His fifth film, Strangers in the Night was his first that was not either a comedy, musical, or hybrid of the two. With Johnny’s misery he helps establish one of the key themes of his filmography: the male figure in pain. David Boxwell wrote “if there is one consistent image in Mann’s work it is the close-up of a man registering pain, more often than not caused by another man in a fight.”1 Curiously, though Johnny would suffer a good deal more throughout the film, the source would be not from other men but from women. Only the opening unseen act of violence meets Boxwell’s secondary criteria. But it’s strangely fitting: Strangers in the Night marks a transitional period in Mann’s career. In it we see the beginnings of his later career as film noir maestro and pioneer of psychologically-motivated Westerns. Though his trademarks were still merely underdeveloped seeds, in hindsight they are unmistakeable.
Much like Otto Preminger’s Laura (1944), the film centers on a woman’s absence. In this case it is the unseen Rosemary Blake, a young woman Johnny began corresponding with while overseas after discovering her name and address in a used book donated to the Red Cross. As Johnny’s only lifeline to the States during his service, he fell in love with her. Indeed, it is during his train ride to Rosemary’s mansion that he has his fateful meeting with Dr. Ross.
So begins one of the most compelling love triangles in classic Hollywood: effective because for some reason Rosemary never makes an appearance. The only occupants of her mansion are her elderly, disabled mother Mrs. Hilda Blake (Helene Thimig) and her maid Ivy Miller (Edith Barrett). In Hilda we see another odd inversion of a Mann trademark: the ruined patriarch (Walter Huston in The Furies (1950); Donald Crisp in The Man From Laramie (1955); and Robert Ryan in God’s Little Acre (1958) to name but a few). Clearly unwell, in Rosemary’s absence she has dominated Ivy to the point of turning her into a nervous, neurotic mess. What’s more, she keeps insisting that her idolized daughter Rosemary will arrive any time now…even after Johnny has been there for days.

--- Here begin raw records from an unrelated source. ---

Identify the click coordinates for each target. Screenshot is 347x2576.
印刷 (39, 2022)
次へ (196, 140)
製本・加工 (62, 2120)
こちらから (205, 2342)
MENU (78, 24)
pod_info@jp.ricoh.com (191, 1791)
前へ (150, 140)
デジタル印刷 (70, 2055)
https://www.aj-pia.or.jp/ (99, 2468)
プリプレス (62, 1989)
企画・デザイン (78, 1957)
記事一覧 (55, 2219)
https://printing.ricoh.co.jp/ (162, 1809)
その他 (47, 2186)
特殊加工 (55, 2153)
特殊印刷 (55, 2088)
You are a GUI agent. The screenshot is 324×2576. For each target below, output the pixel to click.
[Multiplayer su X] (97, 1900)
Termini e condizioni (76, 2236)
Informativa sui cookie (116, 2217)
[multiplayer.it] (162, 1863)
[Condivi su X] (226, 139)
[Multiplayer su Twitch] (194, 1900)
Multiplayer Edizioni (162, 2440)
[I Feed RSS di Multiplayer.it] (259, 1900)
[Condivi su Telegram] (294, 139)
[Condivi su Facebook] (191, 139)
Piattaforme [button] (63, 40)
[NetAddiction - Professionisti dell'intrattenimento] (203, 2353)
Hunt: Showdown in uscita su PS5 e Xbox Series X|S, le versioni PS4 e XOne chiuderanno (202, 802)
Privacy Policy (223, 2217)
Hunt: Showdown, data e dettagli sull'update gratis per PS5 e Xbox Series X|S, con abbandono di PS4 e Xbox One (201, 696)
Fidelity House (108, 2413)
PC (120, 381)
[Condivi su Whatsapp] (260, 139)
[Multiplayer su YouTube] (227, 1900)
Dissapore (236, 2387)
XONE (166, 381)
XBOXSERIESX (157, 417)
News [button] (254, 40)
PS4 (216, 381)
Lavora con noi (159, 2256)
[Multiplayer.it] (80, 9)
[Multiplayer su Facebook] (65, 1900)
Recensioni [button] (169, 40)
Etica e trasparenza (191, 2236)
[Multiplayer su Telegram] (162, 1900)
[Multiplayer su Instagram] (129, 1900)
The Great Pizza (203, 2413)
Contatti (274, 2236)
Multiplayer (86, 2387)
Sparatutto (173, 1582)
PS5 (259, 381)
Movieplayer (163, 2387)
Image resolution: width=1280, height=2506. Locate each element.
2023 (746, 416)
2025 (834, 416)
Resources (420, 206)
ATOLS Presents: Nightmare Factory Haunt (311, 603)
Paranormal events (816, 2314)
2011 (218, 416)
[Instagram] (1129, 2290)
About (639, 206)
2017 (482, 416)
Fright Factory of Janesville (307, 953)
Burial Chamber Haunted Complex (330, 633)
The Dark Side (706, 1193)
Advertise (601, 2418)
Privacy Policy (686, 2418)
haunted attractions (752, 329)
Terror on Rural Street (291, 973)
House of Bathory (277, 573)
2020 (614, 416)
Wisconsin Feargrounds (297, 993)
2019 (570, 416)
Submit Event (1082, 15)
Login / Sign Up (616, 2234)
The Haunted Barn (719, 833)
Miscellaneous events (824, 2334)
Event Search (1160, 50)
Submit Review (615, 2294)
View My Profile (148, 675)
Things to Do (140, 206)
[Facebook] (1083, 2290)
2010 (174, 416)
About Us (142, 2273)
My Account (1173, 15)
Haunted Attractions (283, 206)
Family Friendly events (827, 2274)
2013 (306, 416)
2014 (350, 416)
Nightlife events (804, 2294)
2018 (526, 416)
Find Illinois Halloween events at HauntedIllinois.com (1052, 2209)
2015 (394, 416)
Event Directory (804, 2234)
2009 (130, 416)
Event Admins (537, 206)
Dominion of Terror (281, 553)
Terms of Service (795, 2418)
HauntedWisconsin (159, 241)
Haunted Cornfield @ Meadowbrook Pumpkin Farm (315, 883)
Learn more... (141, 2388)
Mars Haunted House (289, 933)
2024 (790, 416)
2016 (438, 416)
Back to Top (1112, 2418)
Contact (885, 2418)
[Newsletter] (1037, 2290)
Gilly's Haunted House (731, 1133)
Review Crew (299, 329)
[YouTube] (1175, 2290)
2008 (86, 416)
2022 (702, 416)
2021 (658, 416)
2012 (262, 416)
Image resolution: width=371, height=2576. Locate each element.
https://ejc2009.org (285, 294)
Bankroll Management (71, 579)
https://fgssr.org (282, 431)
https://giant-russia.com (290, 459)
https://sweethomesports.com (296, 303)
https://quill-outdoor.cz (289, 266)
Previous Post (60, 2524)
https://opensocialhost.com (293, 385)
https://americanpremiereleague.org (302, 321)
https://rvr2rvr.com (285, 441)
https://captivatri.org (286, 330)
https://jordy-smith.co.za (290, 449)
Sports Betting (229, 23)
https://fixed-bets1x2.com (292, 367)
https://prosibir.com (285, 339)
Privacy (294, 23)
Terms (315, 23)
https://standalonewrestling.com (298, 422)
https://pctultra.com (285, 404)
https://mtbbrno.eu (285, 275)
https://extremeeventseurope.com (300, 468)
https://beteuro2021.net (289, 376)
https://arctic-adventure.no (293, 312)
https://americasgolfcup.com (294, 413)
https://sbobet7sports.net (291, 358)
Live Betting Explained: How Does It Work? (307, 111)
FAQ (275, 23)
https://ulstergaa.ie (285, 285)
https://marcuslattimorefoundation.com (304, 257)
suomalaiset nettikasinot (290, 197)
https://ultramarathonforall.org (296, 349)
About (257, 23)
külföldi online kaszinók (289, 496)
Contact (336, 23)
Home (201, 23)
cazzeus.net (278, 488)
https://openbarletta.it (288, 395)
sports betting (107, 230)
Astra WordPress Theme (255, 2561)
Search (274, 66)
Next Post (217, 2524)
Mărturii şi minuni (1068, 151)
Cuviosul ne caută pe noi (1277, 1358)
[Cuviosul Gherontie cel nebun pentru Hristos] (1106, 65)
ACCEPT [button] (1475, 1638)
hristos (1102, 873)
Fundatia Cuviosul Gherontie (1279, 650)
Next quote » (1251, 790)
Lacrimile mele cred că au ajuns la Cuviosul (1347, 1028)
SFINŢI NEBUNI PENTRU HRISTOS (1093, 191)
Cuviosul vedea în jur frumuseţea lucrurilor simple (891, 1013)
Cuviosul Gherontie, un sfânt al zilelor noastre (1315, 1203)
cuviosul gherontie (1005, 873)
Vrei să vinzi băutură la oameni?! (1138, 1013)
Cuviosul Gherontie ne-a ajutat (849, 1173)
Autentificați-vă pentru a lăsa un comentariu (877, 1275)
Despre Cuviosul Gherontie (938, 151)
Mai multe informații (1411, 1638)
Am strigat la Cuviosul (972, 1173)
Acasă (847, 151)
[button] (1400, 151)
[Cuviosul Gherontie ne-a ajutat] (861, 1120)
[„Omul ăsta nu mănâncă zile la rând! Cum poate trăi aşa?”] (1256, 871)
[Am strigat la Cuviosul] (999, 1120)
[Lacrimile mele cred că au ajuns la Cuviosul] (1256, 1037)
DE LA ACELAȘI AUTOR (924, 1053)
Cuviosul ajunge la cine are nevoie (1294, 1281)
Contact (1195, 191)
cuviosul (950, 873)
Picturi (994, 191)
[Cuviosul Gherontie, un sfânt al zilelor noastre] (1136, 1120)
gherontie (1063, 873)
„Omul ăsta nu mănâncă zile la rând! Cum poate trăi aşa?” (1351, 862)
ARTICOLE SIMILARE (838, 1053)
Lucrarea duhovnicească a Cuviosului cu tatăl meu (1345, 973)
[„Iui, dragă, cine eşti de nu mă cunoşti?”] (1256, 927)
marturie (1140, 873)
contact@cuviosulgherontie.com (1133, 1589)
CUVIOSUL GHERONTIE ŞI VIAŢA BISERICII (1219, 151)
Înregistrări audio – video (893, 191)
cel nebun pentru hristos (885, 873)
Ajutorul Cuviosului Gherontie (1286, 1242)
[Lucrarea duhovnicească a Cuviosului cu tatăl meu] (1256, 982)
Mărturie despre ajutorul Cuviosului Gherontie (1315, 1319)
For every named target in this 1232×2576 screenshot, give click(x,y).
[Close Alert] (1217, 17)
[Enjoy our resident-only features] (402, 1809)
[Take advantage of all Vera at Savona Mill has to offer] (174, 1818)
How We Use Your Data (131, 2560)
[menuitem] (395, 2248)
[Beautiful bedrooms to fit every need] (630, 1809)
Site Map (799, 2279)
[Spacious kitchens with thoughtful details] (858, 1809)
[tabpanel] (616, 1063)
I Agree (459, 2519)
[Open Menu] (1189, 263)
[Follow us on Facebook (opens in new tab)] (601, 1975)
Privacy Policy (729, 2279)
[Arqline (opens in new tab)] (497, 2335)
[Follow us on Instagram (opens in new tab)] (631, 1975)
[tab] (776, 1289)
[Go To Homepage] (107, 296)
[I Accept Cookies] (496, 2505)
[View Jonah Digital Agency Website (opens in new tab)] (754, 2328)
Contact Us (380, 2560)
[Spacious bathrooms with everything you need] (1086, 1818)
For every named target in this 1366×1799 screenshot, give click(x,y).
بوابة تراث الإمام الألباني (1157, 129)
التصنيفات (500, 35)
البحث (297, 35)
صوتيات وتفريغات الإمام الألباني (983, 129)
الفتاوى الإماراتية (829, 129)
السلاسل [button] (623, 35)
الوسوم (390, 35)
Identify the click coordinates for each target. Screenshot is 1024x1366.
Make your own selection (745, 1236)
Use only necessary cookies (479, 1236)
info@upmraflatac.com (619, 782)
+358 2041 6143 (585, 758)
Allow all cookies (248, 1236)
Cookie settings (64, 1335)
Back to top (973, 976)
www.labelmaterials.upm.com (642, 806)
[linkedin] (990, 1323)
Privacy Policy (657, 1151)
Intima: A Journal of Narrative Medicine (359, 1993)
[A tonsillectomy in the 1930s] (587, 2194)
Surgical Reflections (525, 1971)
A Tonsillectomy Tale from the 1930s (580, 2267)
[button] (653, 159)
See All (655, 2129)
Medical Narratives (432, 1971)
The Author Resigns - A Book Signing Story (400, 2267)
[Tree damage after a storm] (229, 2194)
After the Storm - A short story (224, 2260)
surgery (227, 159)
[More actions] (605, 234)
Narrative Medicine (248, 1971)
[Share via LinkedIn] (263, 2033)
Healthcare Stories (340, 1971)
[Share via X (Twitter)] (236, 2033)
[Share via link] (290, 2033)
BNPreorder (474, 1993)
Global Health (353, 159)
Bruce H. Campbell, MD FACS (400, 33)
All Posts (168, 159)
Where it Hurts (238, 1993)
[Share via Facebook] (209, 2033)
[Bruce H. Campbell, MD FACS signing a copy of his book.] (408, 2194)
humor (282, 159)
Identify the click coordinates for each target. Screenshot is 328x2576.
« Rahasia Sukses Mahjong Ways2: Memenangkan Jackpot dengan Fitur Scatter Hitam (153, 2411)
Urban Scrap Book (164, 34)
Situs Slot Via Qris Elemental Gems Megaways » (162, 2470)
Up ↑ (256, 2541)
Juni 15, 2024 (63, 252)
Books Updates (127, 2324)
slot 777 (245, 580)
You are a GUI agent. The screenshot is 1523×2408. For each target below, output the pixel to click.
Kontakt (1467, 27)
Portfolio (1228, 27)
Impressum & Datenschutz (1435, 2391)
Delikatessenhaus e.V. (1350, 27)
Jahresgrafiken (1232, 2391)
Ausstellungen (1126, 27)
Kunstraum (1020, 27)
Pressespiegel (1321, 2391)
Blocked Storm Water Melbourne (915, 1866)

So much happens in Strangers in the Night that one could be forgiven for not believing that it clocks in at a mere 56 minutes. What I have summarized thus far only occupies the first half of the film. From there it morphs into an almost Gothic melodrama of murder, betrayal, and madness. Here we see Mann dipping his toes into the waters of noir stylistics: heavy chiaroscuro cinematography, occasionally unbalanced frame compositions, and an inescapable atmosphere of doom.
The last fifteen minutes practically transform into a Hitchcock film—due in no small part to the story input of Philip MacDonald, screenwriter for his Gothic thriller Rebecca (1940). But whereas Hitchcock would have utilized these last fifteen minutes for suspense, Mann goes for emotional tragedy. This is why Mann jumped comfortably into the noir genre while Hitchcock didn’t: he was interested in his characters’ psychological interiors while Hitchcock saw his characters as puppets for manipulating the audience’s emotions.
Strangers in the Night is currently available on DVD from Olive Films.